The main idea is to use RPG mechanics like dice-rolling between encounters. One’s persuasion, intimidation, and focus are linked to other traditional RPG gameplay, like skill trees. Simple exchanges like “when was the last time you saw them?” queries are often front loaded with the player gambling with a limited amount of persuasion points. This is can be tricky when an encounter becomes a confrontation. Confrontations limit the number of answers you can get wrong. So, if I have thirteen points and it costs me five to win a confrontation, I need to consider if the information gleaned is worth it. Will I need those points later? Thankfully, points reset after each story act.

The game is broken up into 21 scenes. Each with a high level of risk versus reward. I try to play narrative adventures straight through without restarting from a previous auto-save (You can’t manually save, although there are three save slots). If a character experiences final death (it can happen), that’s it for that particular character. The upside are numerous endings to be unlocked and other story beats which can only be experienced upon multiple play-throughs. Good luck getting that platinum, trophy hunters.

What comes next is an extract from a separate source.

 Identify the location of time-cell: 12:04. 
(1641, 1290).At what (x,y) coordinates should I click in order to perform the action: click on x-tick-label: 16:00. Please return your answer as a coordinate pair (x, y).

These types of games aren’t super fun in the traditional sense. You can’t just turn your brain off to mindlessly shoot baddies in between vital moments. Detroit or Supermassive’s Until Dawn featured finely crafted stories, engaging characters, and high production values. The technical issues were (mostly) non-existent. Those titles were Sony exclusives. Detroit: Become Human had a AAA budget. Swansong didn’t have those deep pockets so some glitches and other minor annoyances were expected.

Having said that, there’s a lot that’s left to be desired. Cutscenes/dialogue can’t be skipped the first time you play. Often that can feel confining, restrictive. I went through the first twenty minutes only to have it crash my PS5. A few times, items I should be able to pick up didn’t highlight, so I had to restart from the auto-save. This can be a pain.

The voice acting is more than often merely serviceable. Of the trio, I liked Emem as performed by Blessed Niayemi best. The less said about Leysha’s child/vampire, Halsey, the better. A strength of Swansong is how it leans into camp but flat line deliveries can be a distraction.

Then there are other “by design” issues that, in 2022, have the game come up short. Case in point: the world-building of The Masquerade is quite compelling. Every character you meet, every location, and all of the vampire lore is accessible to read in a codex. There are pages of information on each character. And I wanted to read them! To my dismay, the font was super tiny with no option to make it larger — Come on, Big Bad Wolf!

The points to sink into skills that make dialogue options easier don’t reward the game’s completion. There is no new game plus mode. Do I want to witness the other endings and branching paths? Absolutely but starting from scratch with characters I’ve crafted over twenty hours reset back to level 1 is a missed opportunity.

Priced at $50 for the PS5 version instead of $60, makes Vampire: The Masquerade – Swansong easier to recommend, although I hope future updates address the issues I experienced. If you’re looking for an engaging vampire tale that’s one part telenovela and another part mid-2000s C.S.I.: Boston (with the undead), this game may be worth sinking your teeth into.

Vampire: The Masquerade – Swansong is available for PS4, PS5, Xbox One, Xbox Series X|S, and Microsoft Windows.

Reviewer’s note: PS5 code was supplied by the publisher.